▸ EXERCISE REQUIREMENTS:
Can you give everything in the records from the line containing "is (377, 458)." down to the line containing "Action: pyautogui.click(x=513, y=512)", both included, as a numbered list with blank lines left out?

>> begin SOURCE RECORDS

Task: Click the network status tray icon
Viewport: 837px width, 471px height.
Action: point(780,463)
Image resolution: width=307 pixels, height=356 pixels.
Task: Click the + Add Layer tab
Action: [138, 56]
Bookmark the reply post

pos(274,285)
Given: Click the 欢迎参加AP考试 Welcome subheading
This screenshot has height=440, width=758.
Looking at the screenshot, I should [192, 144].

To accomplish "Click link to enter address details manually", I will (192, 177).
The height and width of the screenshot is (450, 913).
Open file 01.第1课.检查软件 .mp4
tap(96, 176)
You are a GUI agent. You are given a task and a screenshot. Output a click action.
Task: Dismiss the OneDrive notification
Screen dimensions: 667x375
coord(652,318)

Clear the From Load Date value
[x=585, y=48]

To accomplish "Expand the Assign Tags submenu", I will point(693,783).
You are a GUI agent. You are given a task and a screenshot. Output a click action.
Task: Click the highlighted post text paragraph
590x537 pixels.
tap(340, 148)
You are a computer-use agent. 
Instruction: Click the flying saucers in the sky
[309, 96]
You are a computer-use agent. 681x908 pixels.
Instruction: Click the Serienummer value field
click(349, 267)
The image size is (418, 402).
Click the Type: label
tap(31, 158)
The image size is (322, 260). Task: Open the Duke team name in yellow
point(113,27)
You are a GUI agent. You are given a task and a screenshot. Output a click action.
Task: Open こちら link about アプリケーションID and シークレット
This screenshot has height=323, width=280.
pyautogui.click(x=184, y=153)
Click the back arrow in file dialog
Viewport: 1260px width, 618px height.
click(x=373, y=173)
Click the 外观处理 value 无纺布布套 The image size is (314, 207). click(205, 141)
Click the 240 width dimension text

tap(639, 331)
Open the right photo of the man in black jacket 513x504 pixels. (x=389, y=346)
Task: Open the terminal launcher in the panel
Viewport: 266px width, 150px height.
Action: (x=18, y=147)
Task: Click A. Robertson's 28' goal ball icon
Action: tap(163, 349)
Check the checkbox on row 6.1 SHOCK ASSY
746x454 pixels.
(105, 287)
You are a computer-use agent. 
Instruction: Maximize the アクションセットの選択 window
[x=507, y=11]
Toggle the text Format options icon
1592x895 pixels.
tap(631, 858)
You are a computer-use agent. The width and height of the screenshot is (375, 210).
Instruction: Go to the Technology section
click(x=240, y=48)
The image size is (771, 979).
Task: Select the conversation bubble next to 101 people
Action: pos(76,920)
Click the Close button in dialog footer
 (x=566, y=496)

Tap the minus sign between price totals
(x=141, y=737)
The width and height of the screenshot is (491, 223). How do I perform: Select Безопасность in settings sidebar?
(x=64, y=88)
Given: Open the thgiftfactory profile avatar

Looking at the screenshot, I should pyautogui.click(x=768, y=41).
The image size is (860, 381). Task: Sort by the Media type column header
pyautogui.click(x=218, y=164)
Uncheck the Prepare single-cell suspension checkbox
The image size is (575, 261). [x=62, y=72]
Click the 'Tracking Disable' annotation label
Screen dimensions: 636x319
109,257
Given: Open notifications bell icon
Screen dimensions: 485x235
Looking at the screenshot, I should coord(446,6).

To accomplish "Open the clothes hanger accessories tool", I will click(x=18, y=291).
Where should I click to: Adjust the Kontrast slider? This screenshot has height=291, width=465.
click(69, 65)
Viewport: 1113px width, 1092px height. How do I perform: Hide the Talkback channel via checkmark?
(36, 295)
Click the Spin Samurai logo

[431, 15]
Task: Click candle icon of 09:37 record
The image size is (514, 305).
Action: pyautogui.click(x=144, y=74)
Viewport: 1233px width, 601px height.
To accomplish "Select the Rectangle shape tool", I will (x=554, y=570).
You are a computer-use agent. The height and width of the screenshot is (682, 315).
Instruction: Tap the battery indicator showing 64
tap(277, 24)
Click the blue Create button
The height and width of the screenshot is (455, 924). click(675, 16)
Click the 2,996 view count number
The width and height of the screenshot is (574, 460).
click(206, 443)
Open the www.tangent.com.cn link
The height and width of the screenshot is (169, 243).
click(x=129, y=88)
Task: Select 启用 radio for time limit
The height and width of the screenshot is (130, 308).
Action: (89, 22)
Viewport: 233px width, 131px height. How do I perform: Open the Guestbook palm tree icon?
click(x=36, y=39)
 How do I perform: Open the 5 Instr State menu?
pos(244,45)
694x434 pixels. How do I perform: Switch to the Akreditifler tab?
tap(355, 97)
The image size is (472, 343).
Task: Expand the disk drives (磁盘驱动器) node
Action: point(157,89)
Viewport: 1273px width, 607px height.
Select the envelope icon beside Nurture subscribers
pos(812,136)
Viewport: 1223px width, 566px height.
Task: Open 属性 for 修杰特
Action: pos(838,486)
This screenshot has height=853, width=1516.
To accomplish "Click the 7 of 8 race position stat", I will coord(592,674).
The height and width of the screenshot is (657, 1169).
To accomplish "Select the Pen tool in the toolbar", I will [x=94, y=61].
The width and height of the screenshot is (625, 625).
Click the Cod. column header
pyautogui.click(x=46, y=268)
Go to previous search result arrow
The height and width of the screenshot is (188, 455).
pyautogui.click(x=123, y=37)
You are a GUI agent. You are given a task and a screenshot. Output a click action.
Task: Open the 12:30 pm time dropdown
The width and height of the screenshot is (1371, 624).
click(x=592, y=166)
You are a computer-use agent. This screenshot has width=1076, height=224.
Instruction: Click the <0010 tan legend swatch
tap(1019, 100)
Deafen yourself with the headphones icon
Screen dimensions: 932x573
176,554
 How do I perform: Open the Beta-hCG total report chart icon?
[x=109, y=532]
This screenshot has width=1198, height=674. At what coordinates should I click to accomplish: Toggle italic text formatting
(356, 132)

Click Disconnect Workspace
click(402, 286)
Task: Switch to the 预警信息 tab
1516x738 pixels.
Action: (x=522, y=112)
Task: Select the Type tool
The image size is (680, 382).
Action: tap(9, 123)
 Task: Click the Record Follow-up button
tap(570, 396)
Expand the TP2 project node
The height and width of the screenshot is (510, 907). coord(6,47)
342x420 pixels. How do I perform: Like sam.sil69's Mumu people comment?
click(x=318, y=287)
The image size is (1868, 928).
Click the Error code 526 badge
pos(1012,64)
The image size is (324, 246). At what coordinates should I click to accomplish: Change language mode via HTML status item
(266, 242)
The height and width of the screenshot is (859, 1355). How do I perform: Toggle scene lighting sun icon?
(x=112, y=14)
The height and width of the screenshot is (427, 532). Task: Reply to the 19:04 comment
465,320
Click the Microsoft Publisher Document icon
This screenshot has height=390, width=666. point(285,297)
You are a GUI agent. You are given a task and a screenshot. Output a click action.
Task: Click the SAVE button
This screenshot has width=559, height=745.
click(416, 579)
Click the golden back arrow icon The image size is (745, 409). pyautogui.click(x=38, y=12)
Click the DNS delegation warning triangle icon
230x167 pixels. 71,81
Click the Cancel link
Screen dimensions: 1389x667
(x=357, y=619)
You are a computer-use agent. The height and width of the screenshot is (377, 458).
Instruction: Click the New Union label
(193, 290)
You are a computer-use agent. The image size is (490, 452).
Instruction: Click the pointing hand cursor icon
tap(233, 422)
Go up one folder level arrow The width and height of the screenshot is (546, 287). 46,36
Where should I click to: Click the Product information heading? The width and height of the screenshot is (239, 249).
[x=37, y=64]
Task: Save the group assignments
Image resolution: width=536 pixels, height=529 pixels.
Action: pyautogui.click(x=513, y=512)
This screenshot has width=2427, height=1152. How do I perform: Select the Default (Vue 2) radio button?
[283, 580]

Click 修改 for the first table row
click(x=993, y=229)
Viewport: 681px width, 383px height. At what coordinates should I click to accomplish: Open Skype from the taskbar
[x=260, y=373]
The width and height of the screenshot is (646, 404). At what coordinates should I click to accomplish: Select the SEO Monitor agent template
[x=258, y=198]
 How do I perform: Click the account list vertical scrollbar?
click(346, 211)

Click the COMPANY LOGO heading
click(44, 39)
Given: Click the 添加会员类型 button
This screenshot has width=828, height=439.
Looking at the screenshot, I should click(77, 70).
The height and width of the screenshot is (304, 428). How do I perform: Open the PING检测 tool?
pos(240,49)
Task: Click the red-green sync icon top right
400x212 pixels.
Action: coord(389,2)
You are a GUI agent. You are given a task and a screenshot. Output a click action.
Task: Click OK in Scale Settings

>> end SOURCE RECORDS

▸ FINAL RESULT:
1. You are a computer-use agent. The height and width of the screenshot is (377, 458).
2. Instruction: Click the New Union label
3. (193, 290)
4. You are a computer-use agent. The image size is (490, 452).
5. Instruction: Click the pointing hand cursor icon
6. tap(233, 422)
7. Go up one folder level arrow The width and height of the screenshot is (546, 287). 46,36
8. Where should I click to: Click the Product information heading? The width and height of the screenshot is (239, 249).
9. [x=37, y=64]
10. Task: Save the group assignments
11. Image resolution: width=536 pixels, height=529 pixels.
12. Action: pyautogui.click(x=513, y=512)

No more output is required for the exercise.